Supreme Court, gay news, Washington Blade

The U.S. Supreme Court won’t hear the case of New Mexico photographer who refused to shoot a same-sex wedding ceremony (Washington Blade file photo by Michael Key).

The U.S. Supreme Court announced on Monday it won’t take up a case in which a New Mexico photography business alleges its rights were violated when it landed in hot water for refusing to shoot a same-sex wedding ceremony.

In orders published Monday morning, the court listed the case, Elane Photography v. Willock, without comment as among the cases it won’t consider.

The case was brought to the Supreme Court by Elane Photography, which was found to have violated New Mexico’s anti-discrimination law for refusing to take a photo for the same-sex wedding ceremony for Vanessa Willock and Misti Collinsworth in 2006. (The wedding was only ceremonial because the incident took place before the state legalized same-sex marriage.)

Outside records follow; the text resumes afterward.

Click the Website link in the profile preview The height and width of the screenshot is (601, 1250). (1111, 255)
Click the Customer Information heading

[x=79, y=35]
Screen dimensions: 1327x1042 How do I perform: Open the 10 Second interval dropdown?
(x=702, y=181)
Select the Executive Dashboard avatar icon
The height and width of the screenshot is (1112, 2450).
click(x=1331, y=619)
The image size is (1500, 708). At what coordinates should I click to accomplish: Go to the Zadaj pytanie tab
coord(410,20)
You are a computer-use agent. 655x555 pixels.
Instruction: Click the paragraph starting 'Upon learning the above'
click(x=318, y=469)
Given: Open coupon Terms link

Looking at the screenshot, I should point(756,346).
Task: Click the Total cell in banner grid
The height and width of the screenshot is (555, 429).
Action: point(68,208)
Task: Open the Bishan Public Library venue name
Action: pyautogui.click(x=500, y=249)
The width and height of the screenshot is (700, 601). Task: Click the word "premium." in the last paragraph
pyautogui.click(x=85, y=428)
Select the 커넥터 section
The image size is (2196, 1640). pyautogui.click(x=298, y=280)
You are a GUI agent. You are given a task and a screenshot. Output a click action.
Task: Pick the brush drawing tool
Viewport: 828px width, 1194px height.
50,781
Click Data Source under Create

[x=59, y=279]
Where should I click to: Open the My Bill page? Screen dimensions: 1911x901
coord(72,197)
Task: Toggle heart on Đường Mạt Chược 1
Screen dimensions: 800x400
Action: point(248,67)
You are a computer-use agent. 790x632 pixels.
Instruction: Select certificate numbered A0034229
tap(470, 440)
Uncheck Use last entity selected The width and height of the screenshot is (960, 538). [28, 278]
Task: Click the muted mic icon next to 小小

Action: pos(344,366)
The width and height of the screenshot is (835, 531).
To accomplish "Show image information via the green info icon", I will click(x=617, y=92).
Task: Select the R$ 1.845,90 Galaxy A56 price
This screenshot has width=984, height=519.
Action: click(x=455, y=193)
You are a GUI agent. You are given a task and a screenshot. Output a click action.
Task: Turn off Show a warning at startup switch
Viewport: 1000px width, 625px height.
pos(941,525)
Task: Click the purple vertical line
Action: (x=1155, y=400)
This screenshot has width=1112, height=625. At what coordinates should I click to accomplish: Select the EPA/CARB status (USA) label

Elane Photography filed lawsuit in state court, alleging that its refusal to photograph a same-sex wedding is protected on religious grounds. However, the New Mexico Supreme Court ruled against the claims, saying the businesses service can be regulated because it’s a public accommodation. Following that decision, Elane Photography asked the U.S. Supreme Court to consider the lawsuit based on First Amendment protections under the U.S. Constitution.

The court was scheduled to consider whether to take up the case during its March 21 and March 28 conference. To grant a writ certiorari, or a take up a case, at least four of the nine justices on the court must agree to consider lawsuit. It’s unknown what the vote was on denying certiorari in this case.

Had the court taken up the case, justices could have found a constitutional right across the country for individuals to discriminate against LGBT people or refuse services for same-sex weddings ceremonies on the basis of religion.

Anti-gay groups had pointed to the incident as a reason to enact laws in various states to allow individuals and business to refuse services to gay people without fear of reprisal, such as the controversial “turn away the gay” bill recently vetoed by Arizona Gov. Jan Brewer and signed into law by Mississippi Gov. Phil Bryant. Other bills along those lines are pending in numerous states — Kansas, Mississippi and Georgia — but have seen resistance going forward.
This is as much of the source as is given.